Tuesday September 02, 2014

Rural doctors have made progress


Dr. Lewis Draper — the former mayor and one-time NDP MLA for Assiniboia-Gravelbourg — has a new book out entitled Prairie Doctor.

Like Dr. Draper himself, the book is an interesting piece of work — one both pleasant and colourful. But unlike his previous work where the former NDP MLA laments his years in politics and his deep-seeded opposition to rural hospital closures and what he calls former NDP premier Roy Romanow’s “health deform”, Draper’s latest writing is mostly autobiography.

It chronicles the English doctor’s arrival from Scotland (via Nigeria) to Wadena and then Lafleche where he details the adventures of a young foreign doctor adjusting to life in rural Saskatchewan in the years shortly after the controversial introduction of medicare.

But what’s more interesting than the medical politics of the day is how little has actually changed in the last five decades when it comes to recruiting rural doctors.

Draper’s arrival slightly before the era of South African doctors in rural Saskatchewan is really a story about the influence of foreign doctors in small-town Saskatchewan.

And many of the issues of recruitment, stability and turnover in rural Saskatchewan health care delivery are not much different than they are today. In fact, even the closure of rural hospitals that Draper and so many rural residents came to dread hasn’t much changed the struggles. If anything, it’s made them even more difficult.

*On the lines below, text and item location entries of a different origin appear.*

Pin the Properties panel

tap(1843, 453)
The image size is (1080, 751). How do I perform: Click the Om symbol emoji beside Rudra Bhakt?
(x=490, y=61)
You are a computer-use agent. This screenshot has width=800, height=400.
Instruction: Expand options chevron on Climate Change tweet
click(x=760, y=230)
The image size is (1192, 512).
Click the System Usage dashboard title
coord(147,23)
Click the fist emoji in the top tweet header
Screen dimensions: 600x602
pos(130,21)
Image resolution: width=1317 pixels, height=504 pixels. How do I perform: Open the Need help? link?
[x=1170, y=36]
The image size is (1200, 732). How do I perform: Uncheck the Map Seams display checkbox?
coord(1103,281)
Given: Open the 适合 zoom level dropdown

That said, the numbers indicate that — while progress is slow — some progress is being made.

According to a recent government news release, 2013 saw an additional 61 doctors set up practice in smaller towns and cities — many of them, coming to this province as a result of the Saskatchewan International Physician Assessment program. Since the inception of (SIPPA) in 2011, a total of 113 more doctors have started working in this province.

“We continue to recruit doctors from Saskatchewan’s College of Medicine, but we also rely on physicians from outside the country,” said Randy Weekes, Minister Responsible for Rural and Remote Health Randy Weekes in the news release.  “Recruiting IMGs is an important part of our plan to stabilize the physician workforce and strengthen rural service delivery.

“I commend those physicians who have passed the assessment and are now providing care to Saskatchewan.”

But what might be more be more interesting is how evenly throughout rural Saskatchewan these doctors have been distributed: Swift Current (1), Shaunavon (2), Moose Jaw (5), Assinboia (2) Rosetown (1), Kindersley (2), Outlook (1), Kelvington (2), Nipawin (2), Tisdale, (2), Hudson Bay (1), Lloydminster (4), Meadow Lake (2),Turtleford (1)Shellbrook (3)Fort Qu’Appelle (4), Moosomin (2), Indian Head (2), Broadview (1),Watrous (1), Wadena (1), Wynyard (1), Lanigan (1), Wakaw (1) Kipling (1), Weyburn (6), Redvers (1), Arcola (1), Oxbow (1) and Estevan (1).

Such numbers suggest that there are still many doctors eager to practice medicine in small communities.

According to the 2012-13 annual statistical report for medical services branch of the Health Ministry, there were 812 general practitioners in the province — an increase from the 792 general doctors in 2011-12.

Interestingly, of those doctors, 413 practiced in Regina or Saskatoon in solo or associated practices, another 220 practiced in “urban” centres, but another 177 were in a rural association practice and 40 more were in a solo rural practice.

Yes, there are more doctors in the big and smaller city practices. And yes, there’s a good argument that rural Saskatchewan could use more than 217 general practitioners.

But it does appear that rural Saskatchewan is holding its own to some extent. That must please old prairie doctors like Lewis Draper.

Murray Mandryk has been covering provincial politics for over 22 years.